La percentuale dei votanti è scesa in media di 15 punti percentuali. Solo il 62,38% è andato alle urne ad esercitare il suo diritto di voto. Il resto degli italiani è rimasto a casa. Un dato, questo dell’astensionismo, che scende a livelli preoccupanti proprio nella Capitale, cuore pulsante della vita politica italiana: a Roma ha votato un cittadino su due, un’affluenza bassissima che registra un calo di quasi 21 punti percentuali rispetto al 2008, quando votò il 74,49% dell’elettorato. A dispetto di quanto affermato da Alemanno, che si dice speranzoso per il ballottaggio e dà al derby di Coppa Italia la colpa dell’astensionismo, i romani sembrano aver siglato un vero e proprio voltafaccia alla politica.

Un dato che preoccupa soprattutto quando si tratta di elezioni locali: interpretarlo significherebbe dover ammettere che gli italiani sono stanchi della politica al punto da non credere più nemmeno nell’onestà intellettuale e di intenti dei loro rappresentanti locali, non gli inarrivabili signorotti appollaiati sugli scranni parlamentari, ma i loro stessi concittadini, vicini di casa, amici e parenti impegnati in politica.

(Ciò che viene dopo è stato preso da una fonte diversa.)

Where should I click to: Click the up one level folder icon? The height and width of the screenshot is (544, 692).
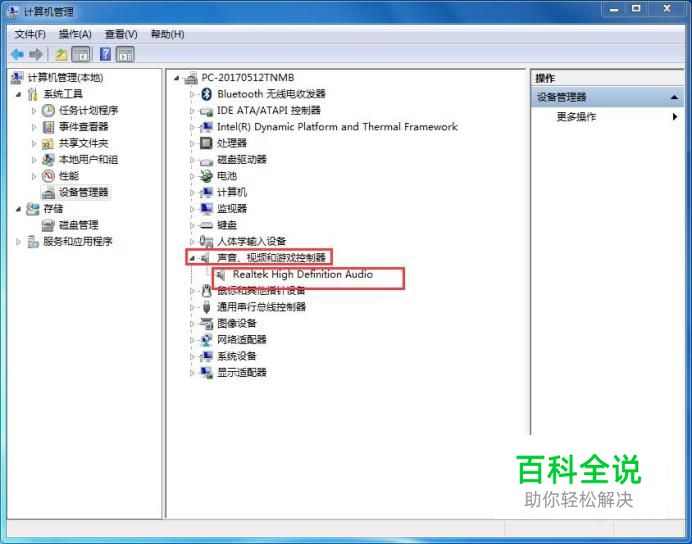point(61,55)
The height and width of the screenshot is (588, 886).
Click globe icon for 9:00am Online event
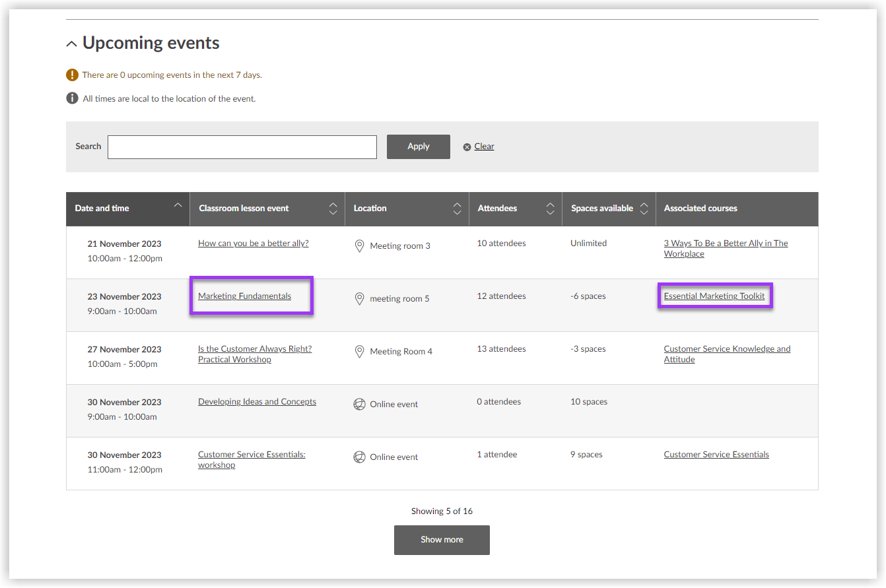click(359, 405)
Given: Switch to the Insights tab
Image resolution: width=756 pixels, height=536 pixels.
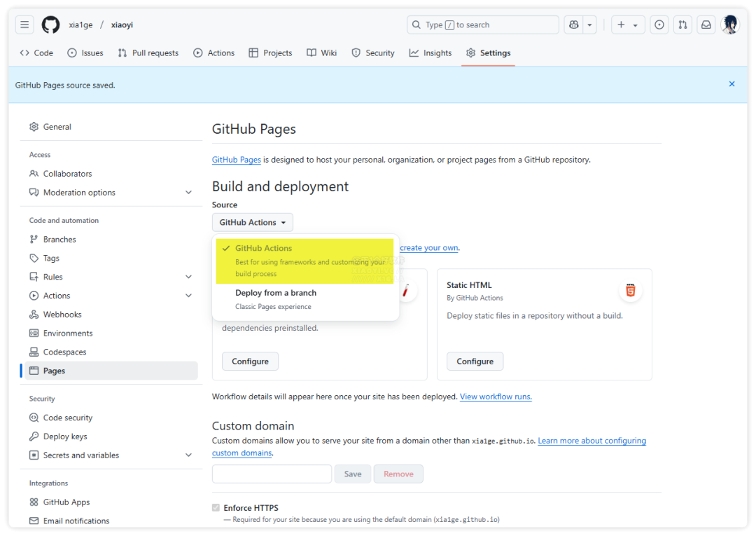Looking at the screenshot, I should (431, 53).
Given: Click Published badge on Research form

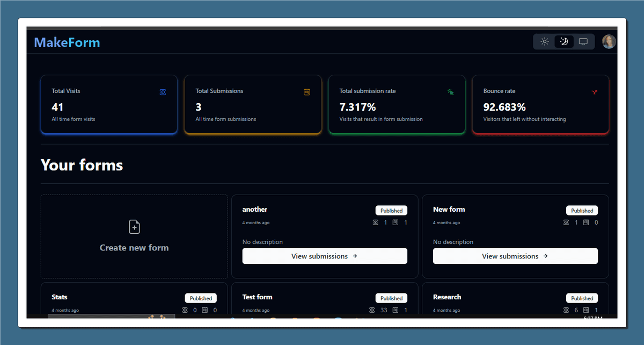Looking at the screenshot, I should [582, 298].
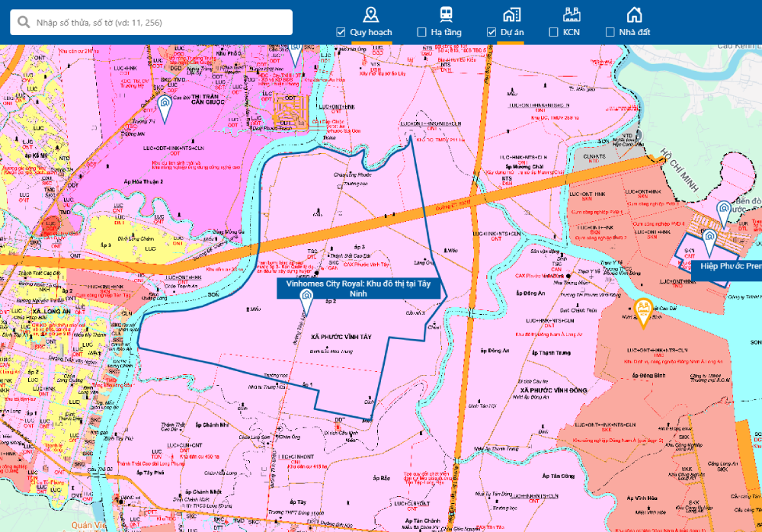Uncheck the Quy hoạch checkbox
This screenshot has height=532, width=762.
(x=341, y=32)
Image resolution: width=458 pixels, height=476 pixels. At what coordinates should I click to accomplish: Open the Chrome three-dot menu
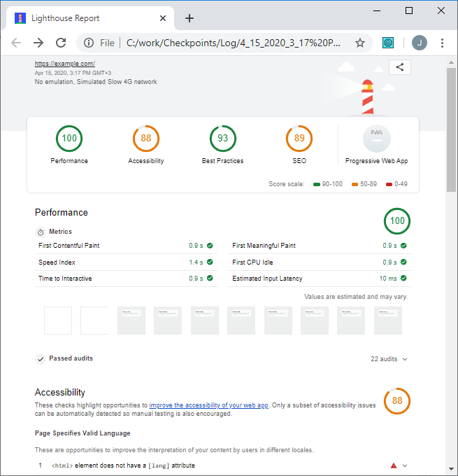(442, 43)
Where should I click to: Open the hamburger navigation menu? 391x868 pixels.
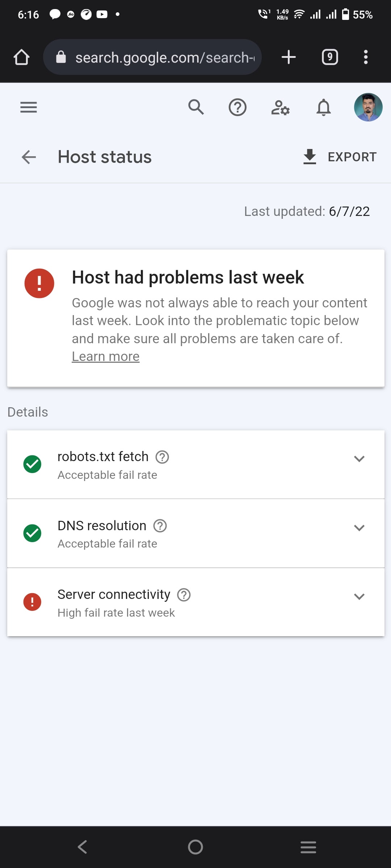29,107

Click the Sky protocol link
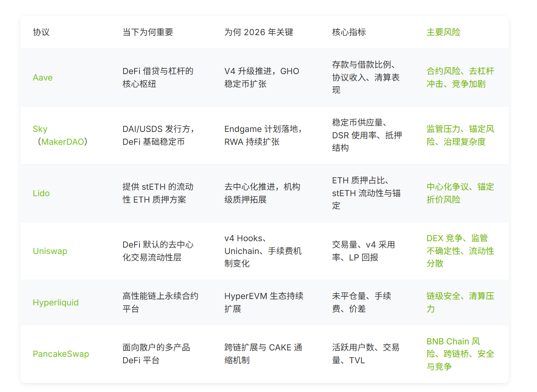(40, 129)
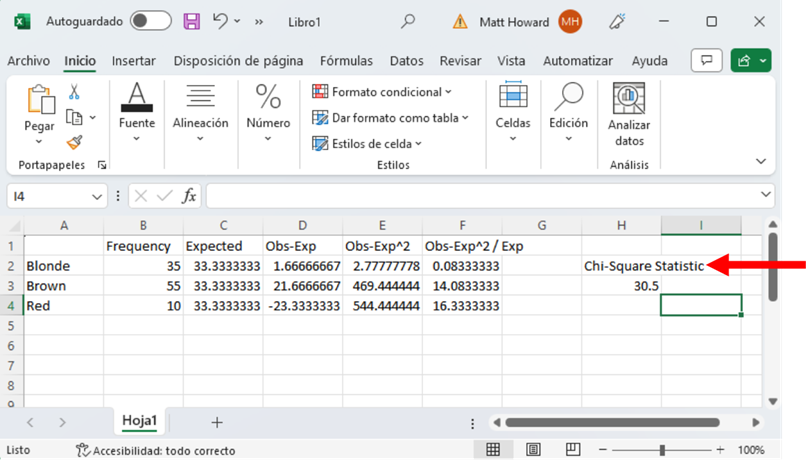Screen dimensions: 806x460
Task: Click the Insert Function fx icon
Action: [189, 196]
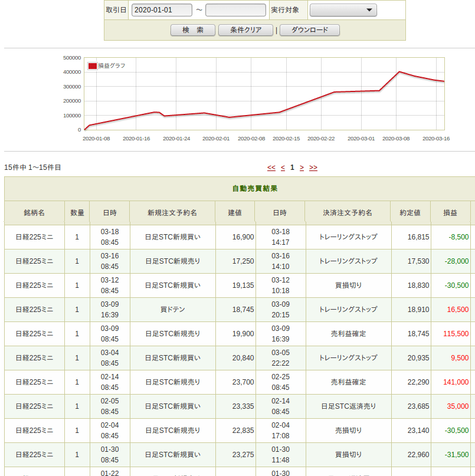The image size is (475, 476).
Task: Click the red 損益グラフ legend swatch
Action: [x=92, y=66]
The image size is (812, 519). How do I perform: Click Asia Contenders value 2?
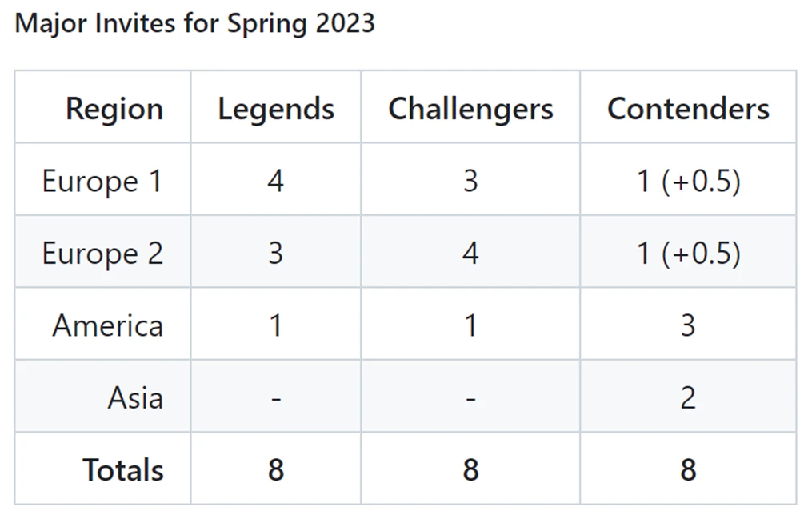pos(688,398)
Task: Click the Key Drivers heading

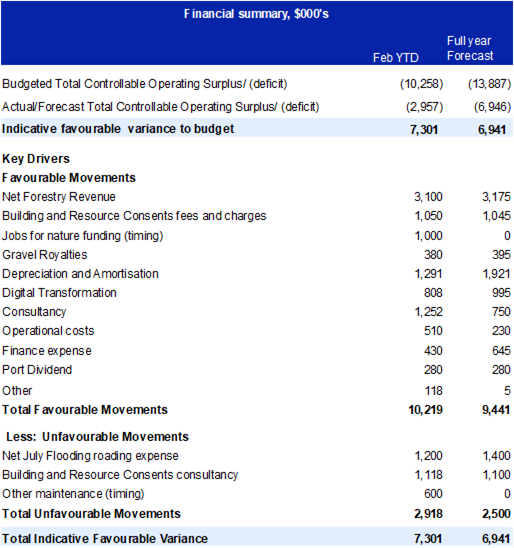Action: click(36, 159)
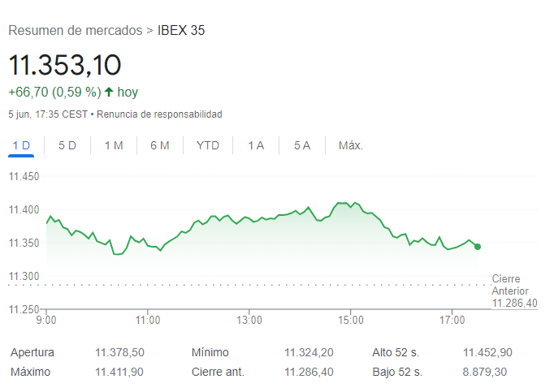Select the 1 D time range tab
Viewport: 554px width, 392px height.
click(x=22, y=145)
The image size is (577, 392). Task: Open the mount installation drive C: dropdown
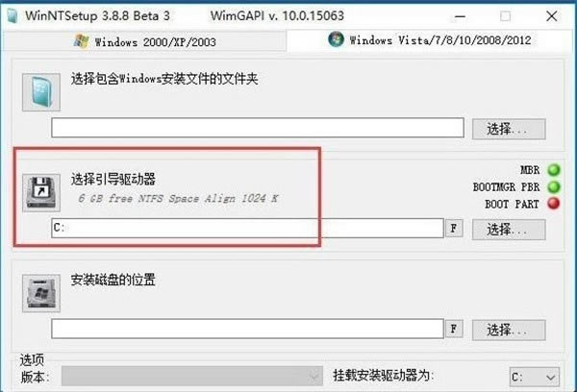tap(535, 377)
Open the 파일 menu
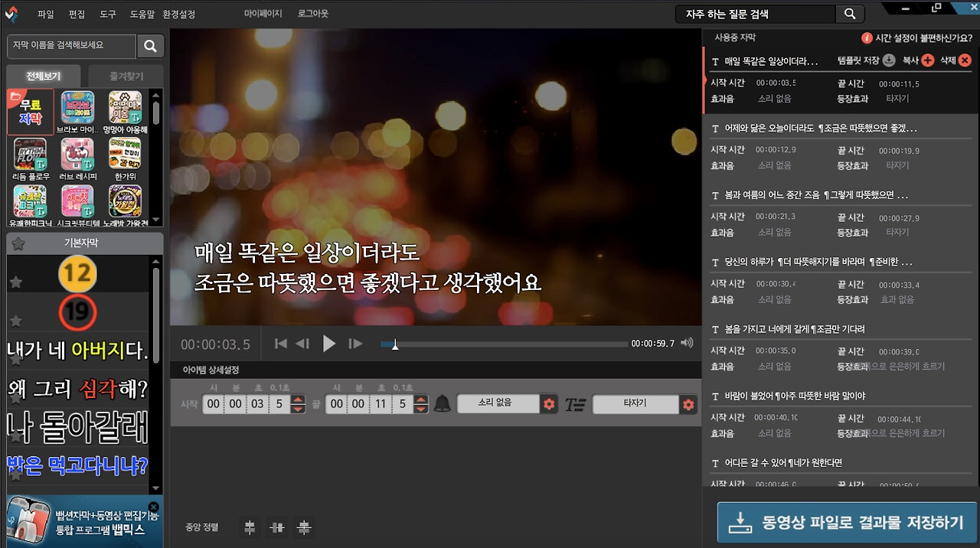Screen dimensions: 980x548 [x=44, y=13]
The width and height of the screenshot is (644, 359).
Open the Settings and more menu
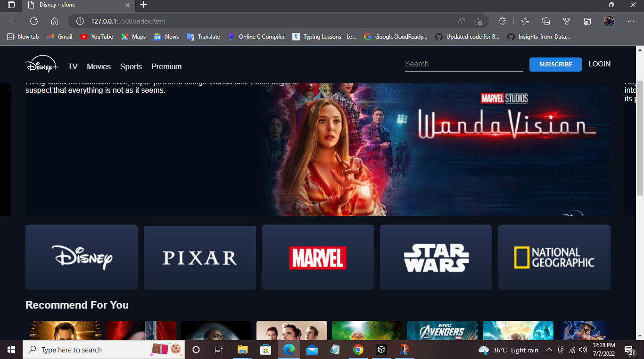pyautogui.click(x=630, y=21)
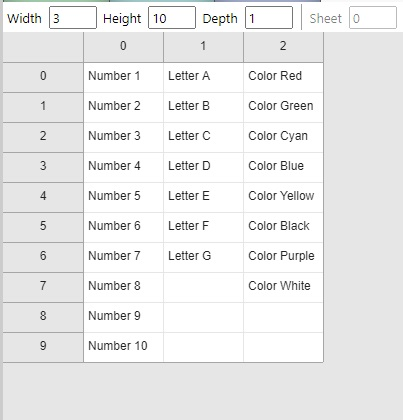The image size is (403, 420).
Task: Click the disabled Sheet input field
Action: click(373, 18)
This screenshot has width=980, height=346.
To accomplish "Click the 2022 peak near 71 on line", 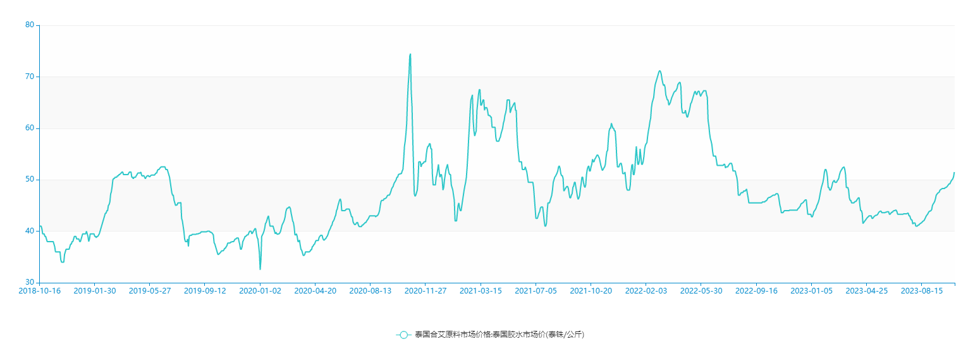I will (x=659, y=71).
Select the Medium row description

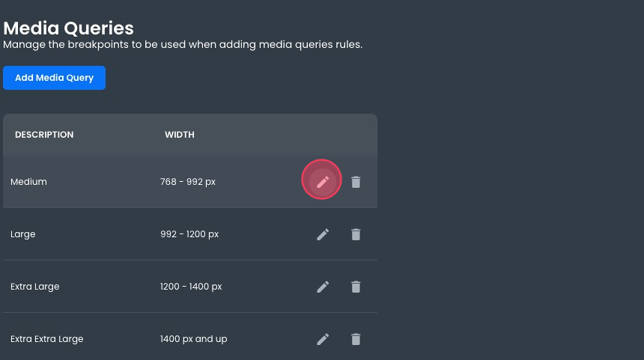point(28,182)
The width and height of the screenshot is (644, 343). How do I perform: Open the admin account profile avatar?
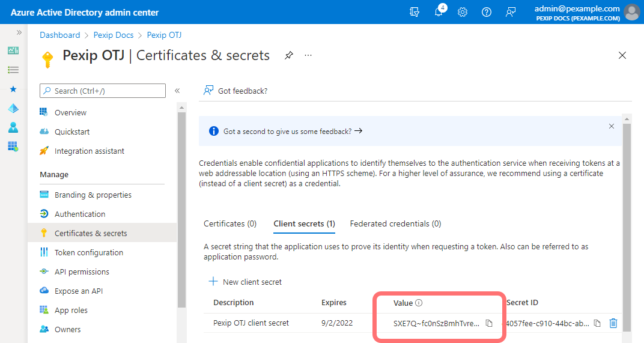(631, 12)
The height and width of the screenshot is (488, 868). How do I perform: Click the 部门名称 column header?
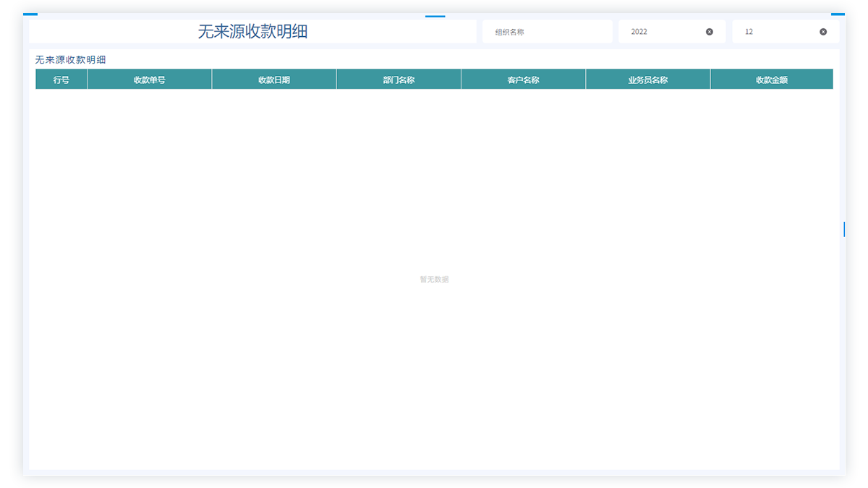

Quelli da votare non per l’appartenenza al partito o il programma politico, ma perché “lo conosco, lo fa per passione”, “mi fido, andava a scuola con mio figlio”, “gli ho stretto la mano e abbiamo parlato, mi sembra davvero una brava persona”.

D’altronde, è questo il motivo per cui le elezioni locali raramente hanno rappresentato un pronostico attendibile per le elezioni politiche o uno specchio fedele della situazione nazionale, rivelandosi anzi spesso in controtendenza: ne furono una prova già le elezioni regionali del 2010, che registrarono una situazione di sostanziale parità tra centrodestra e centrosinistra nonostante il governo Berlusconi fosse, a livello nazionale, ormai dato per spacciato; per non parlare delle regionali 2005, che videro un vero e proprio trionfo della sinistra, con 12 regioni conquisatate su 14, che tuttavia diede il la alla formazione del Berlusconi III, il quale resistè un anno prima di lasciare il posto al Prodi bis.

Insomma, i dati che emergono dalle elezioni locali, la storia ci insegna, vanno presi con le pinze, soprattutto laddove si voglia usarli come tasta-polso della situazione politica nazionale.  In quest’ottica, la tiepida vittoria del Pd a queste amministrative potrebbe essere nient’altro che la testimonianza di un maggiore radicamento sul territorio dei politici di sinistra, che, si sa, a livello locale ha sempre partorito ottimi governatori.

Cosa che invece, a quanto pare, non è riuscita al M5S. Altro dato incontrovertibile che emerge da queste elezioni amministrative è una clamorosa disfatta di Grillo e del suo entourage, che in media non supera il 10% dei voti e resta escluso da tutti i ballottaggi, segno che il voto politico che ha fatto schizzare i consensi del M5S altro non era che un voto di rottura.

Così, mentre Grillo dichiara la morte del sistema partitico e spara a zero sull’Italia, a suo dire divisa in due e incapace di uscire dalla logica del bipolarismo, la sinistra vince al primo turno in cinque dei sedici capoluoghi di provincia chiamati al voto, e si conferma in vantaggio anche nei restanti 10 che si preparano al ballottaggio. Esemplare il caso della Capitale, dove Ignazio Marino, dato in vantaggio con il 42,8% dei voti, attende il 9 e 10 giugno per la sfida finale con Alemanno, fermo ad un 30,2% che nessuno riesce a spiegarsi come abbia fatto ad ottenere, dato che viene comunemente considerato “il peggior sindaco che Roma abbia avuto negli ultimi 50 anni” (come scrive Massimo Giannini su “Repubblica”.)

Un segnale, quello della parziale vittoria alle amministrative, che il centrosinistra giudica importante, segno di una ripartenza del centrosinistra che dovrebbe iniziare proprio dal territorio. Ma sarà così? Per ora si attende di capire in che modo questi risultati influenzeranno l’operato del governo Letta. Intanto, come fa notare sempre Giannini, l’Italia si trova dinanzi all’ennesimo paradosso: una sfida all’ultimo sangue tra Pd e Pdl alle amministrative che per l’appunto non riflette di certo la situazione politica del governo di larghe intese a livello nazionale.